MHFM>1 group had numerically worse clinical symptoms (though not reaching statistical
significance) assessed by modified Medical Research Council (mMRC) Dyspnea Scale (3
[IQR 2–3] vs. 2 [IQR 0–3] in MHFM<1 group, P=0.25) and severity of airflow limitation
by Global Initiative for Chronic Obstructive Lung Disease (GOLD) criteria for GOLD
stage (3 [IQR 2–3] vs 1.5 [IQR 0.5–3] in MHFM<1 group, P=0.28). FEV1% was not statistically
different in the MHFM>1 versus MHFM<1 group (P=0.26, Figure 2D). There were no between-group
differences in quantitative emphysema (Figure 2E). In the entire cohort, results of
the 6-mins walk test were markedly worse than expected for healthy population,7 with
6MWD of 337 [IQR 296–385] meters. There was a significant inverse correlation between
6MWD and MHFM of VTF (Spearman’s ρ= −0.56, P=0.009). The MHFM>1 group had shorter
6MWD (293 [IQR 268–329] meters vs. 361 [IQR 343–402] meters in MHFM<1 group, P=0.0012)

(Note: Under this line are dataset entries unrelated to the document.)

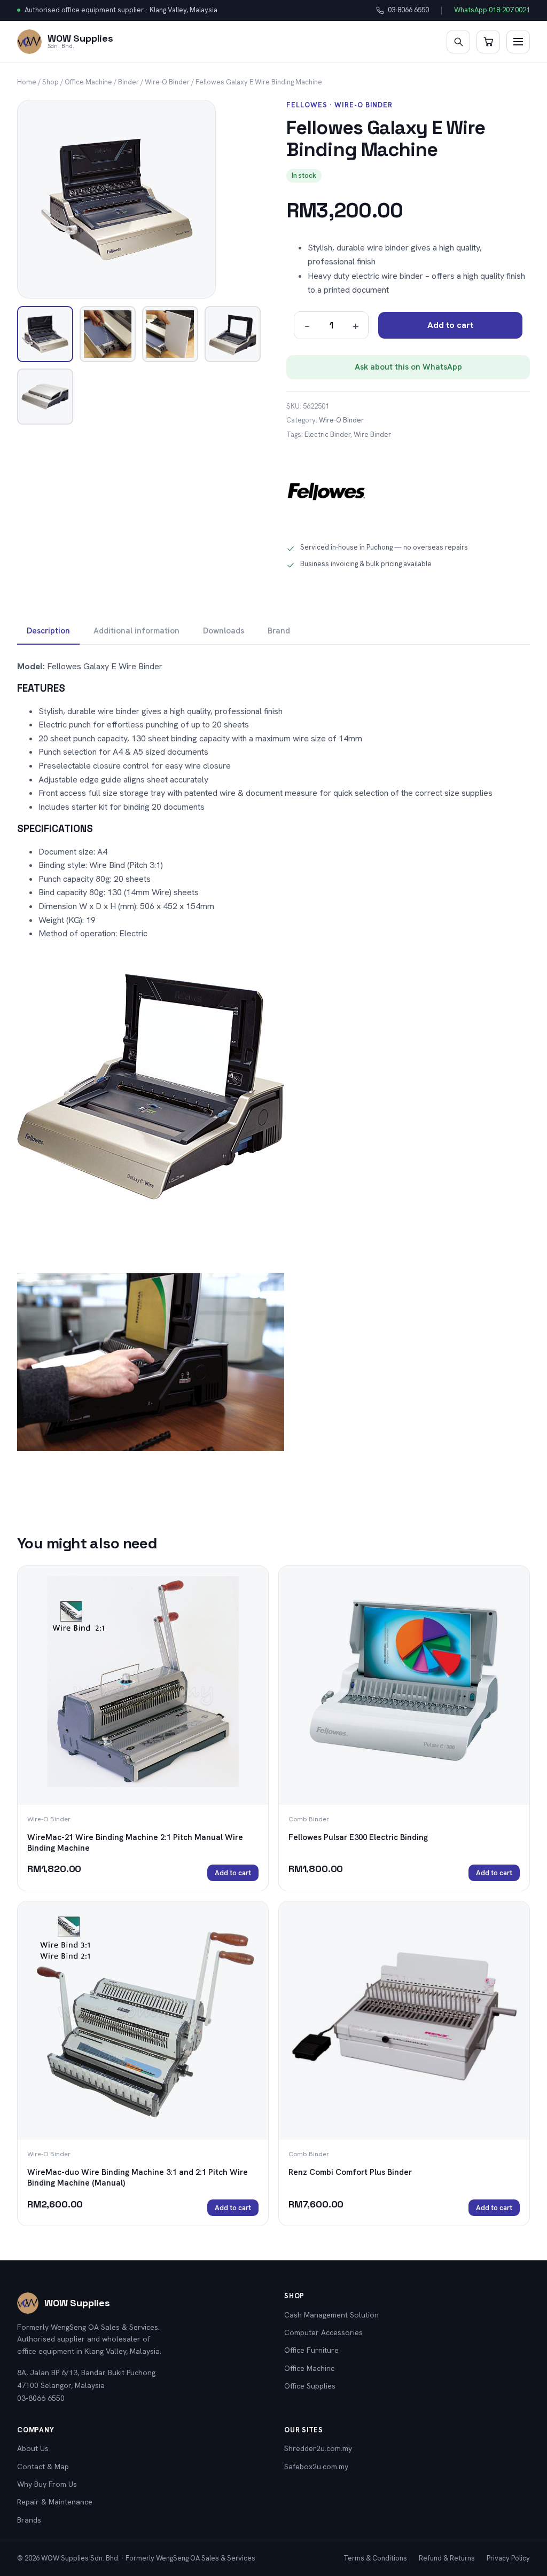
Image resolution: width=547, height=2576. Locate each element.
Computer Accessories (323, 2332)
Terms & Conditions (375, 2558)
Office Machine (88, 82)
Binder (128, 82)
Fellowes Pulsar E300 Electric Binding (358, 1837)
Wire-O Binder (167, 82)
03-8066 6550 (402, 10)
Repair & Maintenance (54, 2502)
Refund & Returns (447, 2558)
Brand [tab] (279, 630)
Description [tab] (48, 630)
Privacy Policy (508, 2558)
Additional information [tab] (136, 630)
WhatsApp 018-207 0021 (492, 9)
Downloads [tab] (223, 630)
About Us (33, 2448)
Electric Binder (327, 434)
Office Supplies (309, 2386)
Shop (50, 82)
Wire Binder (372, 434)
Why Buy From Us (47, 2484)
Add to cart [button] (233, 1872)
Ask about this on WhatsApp (408, 367)
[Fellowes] (326, 491)
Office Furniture (311, 2350)
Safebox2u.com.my (316, 2466)
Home (26, 82)
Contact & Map (43, 2466)
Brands (29, 2520)
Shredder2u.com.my (318, 2448)
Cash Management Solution (331, 2315)
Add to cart (450, 325)
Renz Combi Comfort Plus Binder (350, 2172)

(Figure 2F). In a linear regression model adjusting for FEV1%, MHFM>1 accounted for
a −60.7±16.7 meter shorter 6MWD (P=0.002).
Data from our pilot study show that measuring the MHFM of VTF may have utility in
assessing pulmonary vascular disease in COPD. Our findings suggest that MHFM of VTF
>1 is associated with signs of RV remodeling as well as impaired exercise tolerance
as measured by 6MWD in COPD. These observed differences occurred in the absence of
differences in LV structure or function, percent of emphysema or FEV1%. Importantly,
we found that the association between MHFM>1 and reduced 6MWD was independent from
FEV1%, suggesting that it has additional value beyond lung function in identifying
impaired exercise function in COPD. Together, MHFM>1 and FEV1% accounted for 53.5%
of the variability in 6MWD. Our study was limited by the small sample size and the
lack of invasive hemodynamic assessments, though it mirrored usual clinical care of
these patients with COPD, since they usually do not undergo right-sided heart catheterization
due to the lack of therapeutic options specific for this population. Our findings
should be validated in larger COPD cohorts.
In this proof of concept study, we excluded patients with severe COPD as we were interested
in whether VTF could be used as a tool to identify the pulmonary vascular abnormalities
in the absence of severe parenchymal destruction and chronic hypoxia. The investigation
of VTF utility in more advanced lung disease is therefore needed. In our study, VTF
was measured only under resting conditions, yet the measurement of VTF with exercise
may provide additional diagnostic power, and thus should be evaluated in future studies.
Because we measured VTF in the RPA, any heterogeneity in vessel impedance and stiffness
in the pulmonary vasculature could be missed by this technique. Further research is
needed to utilize VTF in the main PA and left PA for assessment of heterogeneity in
In conclusion, measurement of the mean high-frequency modulus (MHFM) of the VTF, a
non-invasive marker of PVR, is associated with impairments in exercise capacity and
RV remodeling in a cohort of mild-to-moderate COPD. Therefore, VTF could be a valuable
tool for characterizing pulmonary vascular disease among COPD patients. However, further
research is required for accurate evaluation of the VTF application in COPD.